Aber dafür bekommt man auf der anderen Seite die wunderbar auf den Punkt gebrachten Überleitungen von Loriot, die nicht nur als Einführung für diejenigen Hörer geeignet sind, die die Opern, aus denen die gesungenen Ausschnitte stammen, nicht kennen, sondern auch für die anderen außer vielen Pointen auch den einen oder anderen Augenöffner bereithalten.
Dazu kam für mich eine echte musikalische Entdeckung: Anne Schwanewilms war mir zwar als Name schon ein Begriff, ich hatte sie aber bewusst noch nie gehört. Und dann das: Angekündigt wird die Traumerzählung der Elsa aus Lohengrin, und es kommt nicht die erwartete Tonne mit dramatischer Röhre, sondern eine zierliche Sängerin mit einer sehr lyrischen, innigen Stimme, die noch dazu sehr textverständlich singt, und die mich sofort an eine der schönsten Stimmen der Nachkriegszeit erinnerte: Elisabeth Grümmer, 20 Jahre lang unumstrittene Primadonna der Deutschen Oper Berlin - insofern eine Entdeckung am richtigen Ort.

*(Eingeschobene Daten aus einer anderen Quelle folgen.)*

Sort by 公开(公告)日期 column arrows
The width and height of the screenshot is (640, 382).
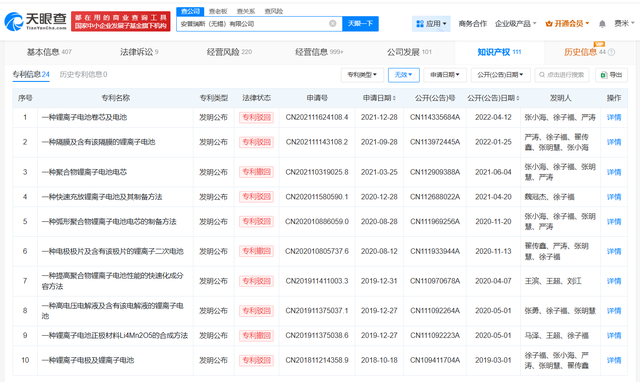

Auch das Niveau der übrigen Sänger ist - gerade für so eine Gala - überraschend hoch, und erheblich besser als in den vergangenen Jahren. Ein großer Moment ist auch der Auftritt von Grace Bumbry - deren Stimme zwar nicht mehr traumhaft schön ist, aber noch erstaunlich intakt. Immerhin begann diese Weltkarriere schon 1961 in Bayreuth, und die Sängerin ist inzwischen 66 Jahre alt!
Und so ist dieses Jubiläumskonzert mit Recht auf CD veröffentlicht worden - auch wenn es sich nicht um den letzten Auftritt von Loriot handeln sollte - hoffen wir's!